SUPPLIED MATERIAL »
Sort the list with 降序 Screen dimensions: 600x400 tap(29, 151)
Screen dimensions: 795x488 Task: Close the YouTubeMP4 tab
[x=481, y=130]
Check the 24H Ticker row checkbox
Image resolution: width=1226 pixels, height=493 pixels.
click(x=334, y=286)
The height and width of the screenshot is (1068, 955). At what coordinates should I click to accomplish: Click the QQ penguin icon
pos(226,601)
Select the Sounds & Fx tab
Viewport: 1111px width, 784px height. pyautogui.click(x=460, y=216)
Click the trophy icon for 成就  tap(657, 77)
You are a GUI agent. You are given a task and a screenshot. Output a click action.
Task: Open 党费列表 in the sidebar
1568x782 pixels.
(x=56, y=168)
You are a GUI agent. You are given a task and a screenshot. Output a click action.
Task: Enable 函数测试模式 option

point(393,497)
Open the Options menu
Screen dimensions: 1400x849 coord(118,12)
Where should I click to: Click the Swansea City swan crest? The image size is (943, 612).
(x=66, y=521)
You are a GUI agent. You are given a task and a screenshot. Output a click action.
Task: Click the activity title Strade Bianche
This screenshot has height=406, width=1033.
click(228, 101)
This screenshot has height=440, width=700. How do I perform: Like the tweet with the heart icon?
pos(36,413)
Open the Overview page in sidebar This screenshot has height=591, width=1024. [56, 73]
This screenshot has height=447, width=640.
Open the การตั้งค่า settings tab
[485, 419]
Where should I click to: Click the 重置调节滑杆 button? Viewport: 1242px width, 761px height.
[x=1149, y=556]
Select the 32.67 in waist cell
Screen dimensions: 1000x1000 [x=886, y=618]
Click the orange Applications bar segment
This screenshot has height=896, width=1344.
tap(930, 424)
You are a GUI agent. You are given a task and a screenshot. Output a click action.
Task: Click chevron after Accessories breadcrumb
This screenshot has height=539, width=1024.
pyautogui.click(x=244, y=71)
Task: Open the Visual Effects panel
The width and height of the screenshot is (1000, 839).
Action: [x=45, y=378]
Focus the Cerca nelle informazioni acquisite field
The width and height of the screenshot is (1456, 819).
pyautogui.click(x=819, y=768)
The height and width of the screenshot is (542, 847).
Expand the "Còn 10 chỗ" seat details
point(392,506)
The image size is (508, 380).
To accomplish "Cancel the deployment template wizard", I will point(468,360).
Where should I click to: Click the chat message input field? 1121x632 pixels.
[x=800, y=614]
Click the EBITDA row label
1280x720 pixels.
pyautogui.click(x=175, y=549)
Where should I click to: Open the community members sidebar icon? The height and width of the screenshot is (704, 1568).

TO DO »
Starting from the line containing "Where should I click to: Click the 重置调节滑杆" and ending with the final line of the data, reproduce each line exactly as it appears, including no other lines.

ANSWER SPACE »
Where should I click to: Click the 重置调节滑杆 button? Viewport: 1242px width, 761px height.
[x=1149, y=556]
Select the 32.67 in waist cell
Screen dimensions: 1000x1000 [x=886, y=618]
Click the orange Applications bar segment
This screenshot has height=896, width=1344.
tap(930, 424)
You are a GUI agent. You are given a task and a screenshot. Output a click action.
Task: Click chevron after Accessories breadcrumb
This screenshot has height=539, width=1024.
pyautogui.click(x=244, y=71)
Task: Open the Visual Effects panel
The width and height of the screenshot is (1000, 839).
Action: [x=45, y=378]
Focus the Cerca nelle informazioni acquisite field
The width and height of the screenshot is (1456, 819).
pyautogui.click(x=819, y=768)
The height and width of the screenshot is (542, 847).
Expand the "Còn 10 chỗ" seat details
point(392,506)
The image size is (508, 380).
To accomplish "Cancel the deployment template wizard", I will point(468,360).
Where should I click to: Click the chat message input field? 1121x632 pixels.
[x=800, y=614]
Click the EBITDA row label
1280x720 pixels.
pyautogui.click(x=175, y=549)
Where should I click to: Open the community members sidebar icon? The height and width of the screenshot is (704, 1568).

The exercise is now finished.